China Kept Coronavirus Pandemic A Secret for Six Days: Report

Chinese officials stayed silent for six days after learning that they were likely facing a coronavirus pandemic, The Associated Press reports.

Chinese President Xi Jinping did not warn the public until a week after officials secretly determined the extent of the coronavirus threat in January, after more than 3,000 people had been infected in Wuhan, the epicenter of the outbreak.

Zuo-Feng Zhang, an epidemiologist at UCLA, told the outlet that the silence had a “tremendous” impact on the outbreak.

“If they took action six days earlier, there would have been much fewer patients and medical facilities would have been sufficient,” Zhang said. “We might have avoided the collapse of Wuhan’s medical system.”

Delay came as hundreds fell ill:

The six-day delay came after two weeks during which the country’s Center for Disease Control did not record any coronavirus cases.

But during that time, hundreds of patients were hospitalized in Wuhan and other parts of the country.

It’s unclear whether local officials did not report the cases or whether federal officials did not record the cases but the country quickly launched a campaign to crack down on doctors warning about the virus.

“Doctors in Wuhan were afraid,” Dali Yang, a professor of Chinese politics at the University of Chicago, told the AP. “It was truly intimidation of an entire profession.”

Chinese officials have denied the allegations and said it reported the outbreak to the World Health Organization.

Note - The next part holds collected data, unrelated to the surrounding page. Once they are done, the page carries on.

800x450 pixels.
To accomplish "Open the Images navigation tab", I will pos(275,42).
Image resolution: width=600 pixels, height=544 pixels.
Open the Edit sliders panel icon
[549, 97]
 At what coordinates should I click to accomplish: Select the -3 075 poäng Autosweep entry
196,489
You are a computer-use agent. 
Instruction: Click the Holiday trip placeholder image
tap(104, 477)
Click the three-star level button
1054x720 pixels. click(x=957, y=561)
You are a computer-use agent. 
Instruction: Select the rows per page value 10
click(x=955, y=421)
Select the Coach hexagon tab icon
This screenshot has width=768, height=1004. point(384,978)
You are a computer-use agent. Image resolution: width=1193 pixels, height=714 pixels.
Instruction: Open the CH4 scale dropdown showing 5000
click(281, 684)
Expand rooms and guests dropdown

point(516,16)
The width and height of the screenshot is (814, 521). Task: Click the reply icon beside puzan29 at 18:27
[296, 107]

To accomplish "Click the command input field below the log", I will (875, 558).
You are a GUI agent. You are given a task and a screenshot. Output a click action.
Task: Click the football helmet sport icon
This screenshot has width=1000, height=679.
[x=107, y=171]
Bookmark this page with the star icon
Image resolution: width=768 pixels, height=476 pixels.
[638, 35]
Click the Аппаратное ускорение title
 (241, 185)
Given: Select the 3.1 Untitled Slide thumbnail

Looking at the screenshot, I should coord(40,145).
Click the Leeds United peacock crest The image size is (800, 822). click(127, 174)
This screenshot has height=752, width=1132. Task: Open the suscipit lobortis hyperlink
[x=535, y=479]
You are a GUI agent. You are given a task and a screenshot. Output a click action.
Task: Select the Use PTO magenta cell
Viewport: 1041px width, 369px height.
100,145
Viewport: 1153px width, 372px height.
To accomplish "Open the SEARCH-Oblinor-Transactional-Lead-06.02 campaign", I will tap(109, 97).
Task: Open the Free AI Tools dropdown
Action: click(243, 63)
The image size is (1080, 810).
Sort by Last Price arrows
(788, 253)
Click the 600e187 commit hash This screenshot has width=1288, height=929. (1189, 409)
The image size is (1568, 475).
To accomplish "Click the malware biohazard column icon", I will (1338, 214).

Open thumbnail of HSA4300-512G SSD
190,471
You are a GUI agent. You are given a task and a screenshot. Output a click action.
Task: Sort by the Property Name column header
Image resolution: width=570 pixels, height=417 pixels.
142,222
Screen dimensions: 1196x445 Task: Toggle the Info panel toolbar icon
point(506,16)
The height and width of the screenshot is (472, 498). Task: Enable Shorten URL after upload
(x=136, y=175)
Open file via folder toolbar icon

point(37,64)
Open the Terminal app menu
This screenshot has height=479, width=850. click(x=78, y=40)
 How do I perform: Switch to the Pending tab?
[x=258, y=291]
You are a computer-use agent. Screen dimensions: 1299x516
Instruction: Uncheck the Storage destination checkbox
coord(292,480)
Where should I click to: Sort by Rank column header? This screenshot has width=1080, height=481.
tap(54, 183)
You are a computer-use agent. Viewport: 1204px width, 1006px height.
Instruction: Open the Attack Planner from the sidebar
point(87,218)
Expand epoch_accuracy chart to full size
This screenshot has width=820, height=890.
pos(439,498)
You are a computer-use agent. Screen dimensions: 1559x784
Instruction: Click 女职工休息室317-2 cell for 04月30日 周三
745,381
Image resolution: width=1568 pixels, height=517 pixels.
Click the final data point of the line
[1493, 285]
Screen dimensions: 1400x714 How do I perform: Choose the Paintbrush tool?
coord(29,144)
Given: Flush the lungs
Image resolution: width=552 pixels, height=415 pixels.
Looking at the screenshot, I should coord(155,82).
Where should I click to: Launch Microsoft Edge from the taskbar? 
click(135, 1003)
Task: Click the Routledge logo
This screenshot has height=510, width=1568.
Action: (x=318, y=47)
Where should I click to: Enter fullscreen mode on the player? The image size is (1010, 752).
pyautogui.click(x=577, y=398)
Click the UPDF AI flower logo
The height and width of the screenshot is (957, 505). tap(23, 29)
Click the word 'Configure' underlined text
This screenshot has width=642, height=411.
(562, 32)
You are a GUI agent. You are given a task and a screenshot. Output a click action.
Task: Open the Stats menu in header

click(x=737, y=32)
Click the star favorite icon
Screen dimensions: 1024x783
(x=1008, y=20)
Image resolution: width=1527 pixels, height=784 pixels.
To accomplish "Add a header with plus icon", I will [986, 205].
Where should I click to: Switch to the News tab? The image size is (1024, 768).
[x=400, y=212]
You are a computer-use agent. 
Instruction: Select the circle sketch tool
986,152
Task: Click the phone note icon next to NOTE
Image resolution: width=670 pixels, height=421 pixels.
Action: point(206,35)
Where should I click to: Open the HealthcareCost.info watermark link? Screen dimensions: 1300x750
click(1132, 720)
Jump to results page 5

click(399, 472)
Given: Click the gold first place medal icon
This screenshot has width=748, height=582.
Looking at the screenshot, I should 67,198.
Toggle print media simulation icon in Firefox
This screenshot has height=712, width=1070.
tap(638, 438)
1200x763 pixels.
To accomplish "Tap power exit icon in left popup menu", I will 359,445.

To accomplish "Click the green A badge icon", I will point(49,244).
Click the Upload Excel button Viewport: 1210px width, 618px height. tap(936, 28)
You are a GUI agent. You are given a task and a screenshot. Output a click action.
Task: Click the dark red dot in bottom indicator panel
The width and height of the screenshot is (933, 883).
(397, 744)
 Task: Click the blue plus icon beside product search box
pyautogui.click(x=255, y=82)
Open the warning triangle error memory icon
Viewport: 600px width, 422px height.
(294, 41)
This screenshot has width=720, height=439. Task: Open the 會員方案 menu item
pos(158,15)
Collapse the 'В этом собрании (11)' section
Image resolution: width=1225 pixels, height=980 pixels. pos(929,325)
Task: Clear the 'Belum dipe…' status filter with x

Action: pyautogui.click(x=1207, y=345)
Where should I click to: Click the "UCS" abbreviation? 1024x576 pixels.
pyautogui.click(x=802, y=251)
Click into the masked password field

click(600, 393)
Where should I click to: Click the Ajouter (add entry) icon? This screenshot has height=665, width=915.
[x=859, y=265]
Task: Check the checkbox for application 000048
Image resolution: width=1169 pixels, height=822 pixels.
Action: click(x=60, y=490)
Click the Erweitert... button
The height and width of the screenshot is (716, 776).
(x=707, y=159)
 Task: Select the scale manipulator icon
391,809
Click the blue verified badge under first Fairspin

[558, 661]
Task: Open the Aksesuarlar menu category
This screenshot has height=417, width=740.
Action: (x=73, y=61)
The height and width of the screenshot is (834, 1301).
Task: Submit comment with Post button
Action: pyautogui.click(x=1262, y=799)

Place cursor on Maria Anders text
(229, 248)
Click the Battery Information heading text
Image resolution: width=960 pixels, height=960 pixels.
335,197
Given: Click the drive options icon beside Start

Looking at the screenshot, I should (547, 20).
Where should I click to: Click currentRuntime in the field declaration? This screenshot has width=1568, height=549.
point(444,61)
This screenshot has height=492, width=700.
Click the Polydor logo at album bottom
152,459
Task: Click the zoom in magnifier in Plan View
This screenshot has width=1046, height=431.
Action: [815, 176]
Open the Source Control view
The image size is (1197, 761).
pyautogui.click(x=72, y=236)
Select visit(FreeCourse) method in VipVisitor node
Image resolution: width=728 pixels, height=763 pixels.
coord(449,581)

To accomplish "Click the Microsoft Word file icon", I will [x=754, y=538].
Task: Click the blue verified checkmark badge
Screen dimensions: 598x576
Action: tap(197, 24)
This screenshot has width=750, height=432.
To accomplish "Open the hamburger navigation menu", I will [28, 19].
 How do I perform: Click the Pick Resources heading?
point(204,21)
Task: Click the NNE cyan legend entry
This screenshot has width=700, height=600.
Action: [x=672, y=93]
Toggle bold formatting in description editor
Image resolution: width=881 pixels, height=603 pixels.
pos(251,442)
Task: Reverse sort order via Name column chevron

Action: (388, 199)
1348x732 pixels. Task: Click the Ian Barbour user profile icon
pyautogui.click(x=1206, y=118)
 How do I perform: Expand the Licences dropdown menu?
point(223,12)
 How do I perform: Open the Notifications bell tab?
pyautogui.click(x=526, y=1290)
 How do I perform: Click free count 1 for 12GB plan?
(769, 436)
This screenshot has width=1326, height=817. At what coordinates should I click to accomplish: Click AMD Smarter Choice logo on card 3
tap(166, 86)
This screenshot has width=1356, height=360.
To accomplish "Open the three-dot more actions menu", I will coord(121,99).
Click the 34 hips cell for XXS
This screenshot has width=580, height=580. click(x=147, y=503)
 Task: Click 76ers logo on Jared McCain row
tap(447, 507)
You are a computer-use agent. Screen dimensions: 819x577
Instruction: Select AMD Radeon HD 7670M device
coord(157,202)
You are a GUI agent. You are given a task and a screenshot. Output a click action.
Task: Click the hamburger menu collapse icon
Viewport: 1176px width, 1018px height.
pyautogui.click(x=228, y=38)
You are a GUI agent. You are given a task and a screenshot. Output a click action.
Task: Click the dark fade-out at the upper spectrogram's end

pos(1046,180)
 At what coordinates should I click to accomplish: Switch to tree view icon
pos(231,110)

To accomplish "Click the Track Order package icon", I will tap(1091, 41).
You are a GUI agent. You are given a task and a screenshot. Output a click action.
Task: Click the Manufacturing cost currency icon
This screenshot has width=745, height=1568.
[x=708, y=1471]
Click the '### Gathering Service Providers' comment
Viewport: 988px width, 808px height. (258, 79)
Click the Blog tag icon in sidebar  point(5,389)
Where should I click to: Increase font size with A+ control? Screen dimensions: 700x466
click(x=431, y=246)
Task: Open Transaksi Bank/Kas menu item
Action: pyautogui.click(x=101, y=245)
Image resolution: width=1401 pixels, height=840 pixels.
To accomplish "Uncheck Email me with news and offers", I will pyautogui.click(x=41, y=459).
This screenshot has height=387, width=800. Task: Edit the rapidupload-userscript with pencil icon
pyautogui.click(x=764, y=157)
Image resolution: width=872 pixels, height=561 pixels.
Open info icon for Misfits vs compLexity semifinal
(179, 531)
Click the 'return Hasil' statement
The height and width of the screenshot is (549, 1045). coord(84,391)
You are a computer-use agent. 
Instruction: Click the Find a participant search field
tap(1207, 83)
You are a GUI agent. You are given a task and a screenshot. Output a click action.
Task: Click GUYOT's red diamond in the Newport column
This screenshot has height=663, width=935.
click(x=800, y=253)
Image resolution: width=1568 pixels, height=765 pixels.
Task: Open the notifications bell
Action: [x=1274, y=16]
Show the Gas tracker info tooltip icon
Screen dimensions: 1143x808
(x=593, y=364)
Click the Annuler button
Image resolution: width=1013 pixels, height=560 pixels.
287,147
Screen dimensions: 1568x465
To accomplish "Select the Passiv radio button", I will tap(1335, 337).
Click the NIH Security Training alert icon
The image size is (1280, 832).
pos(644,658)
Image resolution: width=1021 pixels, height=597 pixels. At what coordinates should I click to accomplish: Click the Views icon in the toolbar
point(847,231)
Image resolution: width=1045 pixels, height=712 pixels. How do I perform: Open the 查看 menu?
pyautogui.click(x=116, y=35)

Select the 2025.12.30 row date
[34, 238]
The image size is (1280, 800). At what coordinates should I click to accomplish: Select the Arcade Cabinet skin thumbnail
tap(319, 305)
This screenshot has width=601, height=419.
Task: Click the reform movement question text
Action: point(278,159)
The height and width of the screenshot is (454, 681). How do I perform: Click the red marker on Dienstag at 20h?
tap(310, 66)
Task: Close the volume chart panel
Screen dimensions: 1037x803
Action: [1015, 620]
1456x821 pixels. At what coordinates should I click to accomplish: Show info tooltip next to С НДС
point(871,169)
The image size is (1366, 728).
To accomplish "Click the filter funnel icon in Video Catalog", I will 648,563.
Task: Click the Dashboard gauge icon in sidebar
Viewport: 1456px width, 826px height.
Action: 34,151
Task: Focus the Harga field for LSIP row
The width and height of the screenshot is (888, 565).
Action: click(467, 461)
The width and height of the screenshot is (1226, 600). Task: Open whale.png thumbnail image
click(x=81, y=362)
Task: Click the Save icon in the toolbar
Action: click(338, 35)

“Those accusing China of lacking transparency and openness are unfair,” a foreign ministry official told the AP.

Memo had stark warning:

Documents obtained by the AP issued a stark warning from Chinese officials in mid-January.

“The epidemic situation is still severe and complex, the most severe challenge since SARS in 2003, and is likely to develop into a major public health event,” top health official Ma Xiaowei said in a memo.

The memo warned that “clustered cases suggest that human-to-human transmission is possible.”

“With the coming of the Spring Festival, many people will be traveling, and the risk of transmission and spread is high,” the memo warned. “All localities must prepare for and respond to a pandemic.”

But officials continued to downplay the threat in public.

“We have reached the latest understanding that the risk of sustained human-to-human transmission is low,” CDC chief Li Quin said publicly at the time.